On the other hand, it should be noticed that the outer surface area is mainly responsible for energy losses, which is connected with convection and radiation [18, 35, 45, 72]. Increasing the sample diameter d, results in decreasing the ratio between outer surface area and volume, which can be described by the flowing formula:

$$ \Omega = \frac{A}{V} = \frac{\pi \times d \times h}{{\frac{{\pi \times d^{2} }}{4} \times h}} = \frac{4}{d},$$
(26)

where d is the diameter of the belt, A is the outer surface area, V is the volume, h is the the unitary height of the sample. As a result, the influence of surface area A is smaller for belts with higher diameter d, so the relative energy losses for bigger diameters d can be smaller.

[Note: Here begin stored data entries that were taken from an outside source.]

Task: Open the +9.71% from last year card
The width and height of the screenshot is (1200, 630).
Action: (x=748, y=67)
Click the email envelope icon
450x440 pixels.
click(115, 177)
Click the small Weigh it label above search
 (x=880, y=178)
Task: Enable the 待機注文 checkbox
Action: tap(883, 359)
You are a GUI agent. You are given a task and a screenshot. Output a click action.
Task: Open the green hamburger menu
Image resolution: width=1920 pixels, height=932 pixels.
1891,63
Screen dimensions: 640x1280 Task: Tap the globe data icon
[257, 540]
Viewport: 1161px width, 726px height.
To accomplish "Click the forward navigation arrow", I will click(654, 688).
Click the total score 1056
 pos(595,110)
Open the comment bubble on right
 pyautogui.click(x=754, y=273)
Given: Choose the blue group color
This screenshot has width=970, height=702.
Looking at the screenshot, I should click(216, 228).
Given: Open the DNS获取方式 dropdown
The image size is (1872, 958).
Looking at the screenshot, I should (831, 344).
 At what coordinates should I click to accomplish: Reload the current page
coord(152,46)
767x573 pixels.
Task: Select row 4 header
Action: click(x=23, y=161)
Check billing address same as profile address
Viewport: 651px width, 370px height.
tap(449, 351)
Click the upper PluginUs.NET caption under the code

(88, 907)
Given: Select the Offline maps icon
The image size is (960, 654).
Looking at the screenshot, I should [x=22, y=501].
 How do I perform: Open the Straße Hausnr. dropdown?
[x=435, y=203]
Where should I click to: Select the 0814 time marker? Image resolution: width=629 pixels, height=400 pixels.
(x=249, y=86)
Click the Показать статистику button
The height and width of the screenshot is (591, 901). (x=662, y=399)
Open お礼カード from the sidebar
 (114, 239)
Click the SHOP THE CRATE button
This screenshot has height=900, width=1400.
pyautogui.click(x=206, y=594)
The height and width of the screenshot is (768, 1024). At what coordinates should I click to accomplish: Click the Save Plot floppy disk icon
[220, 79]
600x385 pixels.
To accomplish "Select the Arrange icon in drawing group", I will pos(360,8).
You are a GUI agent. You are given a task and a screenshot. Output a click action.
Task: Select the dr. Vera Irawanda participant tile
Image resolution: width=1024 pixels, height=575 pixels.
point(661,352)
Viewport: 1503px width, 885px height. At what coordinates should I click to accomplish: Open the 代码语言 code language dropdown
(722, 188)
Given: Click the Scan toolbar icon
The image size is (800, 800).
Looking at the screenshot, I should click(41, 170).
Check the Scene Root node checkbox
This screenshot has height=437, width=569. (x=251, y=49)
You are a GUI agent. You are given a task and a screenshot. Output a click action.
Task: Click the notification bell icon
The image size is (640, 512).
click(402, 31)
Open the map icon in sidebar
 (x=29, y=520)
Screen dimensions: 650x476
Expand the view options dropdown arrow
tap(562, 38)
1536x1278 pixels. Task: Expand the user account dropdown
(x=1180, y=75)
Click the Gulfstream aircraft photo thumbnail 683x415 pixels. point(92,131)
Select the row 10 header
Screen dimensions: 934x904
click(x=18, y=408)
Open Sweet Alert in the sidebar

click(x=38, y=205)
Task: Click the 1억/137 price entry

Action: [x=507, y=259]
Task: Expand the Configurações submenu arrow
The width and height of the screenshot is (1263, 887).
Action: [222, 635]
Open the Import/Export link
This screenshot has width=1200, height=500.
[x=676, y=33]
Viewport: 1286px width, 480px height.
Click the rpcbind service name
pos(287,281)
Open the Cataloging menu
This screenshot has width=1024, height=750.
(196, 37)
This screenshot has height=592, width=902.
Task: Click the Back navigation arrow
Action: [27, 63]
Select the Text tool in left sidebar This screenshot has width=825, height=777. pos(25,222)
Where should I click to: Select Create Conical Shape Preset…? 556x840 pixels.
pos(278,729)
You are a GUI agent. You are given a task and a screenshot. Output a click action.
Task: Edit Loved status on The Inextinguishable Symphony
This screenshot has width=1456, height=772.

This phenomenon may cause a slight decrease of the time tIIIII for bigger diameters d. However, this phenomenon is not balanced with the volume V increase, so the effect of the time tIIIII growth is observable.

Despite these facts, the most important issue is that the difference between phase change time tIIIII is almost constant for these two diameters d. This observation proves that the heat exchange conditions for both types of samples were almost the same, so the results of the test could be compared.

5 Conclusions

The conducted research made it possible to identify the basic thermomechanical properties of drive belts undergoing the welding process. Their values will be used to formulate a mathematical model of the belt plasticizing operation, as the most important phase of the technological process of hot plate welding. The determined characteristics:

  • compressive stresses σc and proportionality modulus at compression Ec from deformation velocity εc and temperature T,

  • dynamic longitudinal viscosity ηe from the temperature value at the specified deformation velocity,

  • plasticizing force Fpl as a function of time t or displacement s at a constant plasticizing velocity vpl,

will allow to formulate a mechanical model of the material during the plasticizing process, using the appropriate combination of basic models: Newton's, and Hooke's, especially the Kelvin–Voigt type with controlled parameters.

To carry out these activities in an appropriate manner, the following activities are planned in further research work:

  • detailed testing of the belt material plasticizing will be performed, and the refinement will consist in narrowing the velocity range vpl to values that allow obtaining a defined course of plasticizing in phase III of the operation (Fig. 20), for both 12 mm and 18 mm diameter belts. In addition, the results will be expanded with additional values of the hot plate temperature Tp,

  • the temperature distribution T(x) during belt heating will be determined using mathematical models of heat conduction in a rod with a moving heat source [72]. The adopted model will be verified empirically during detailed plasticizing studies,

  • additional tests of the belt material compression will be performed, at compression velocities vc as close as possible to the belt material plasticizing velocities vpl,

The obtained results will make it possible to determine a mathematical model of the plasticizing operation, based on a mechanical model, in which the technological parameters of this operation will be taken into account.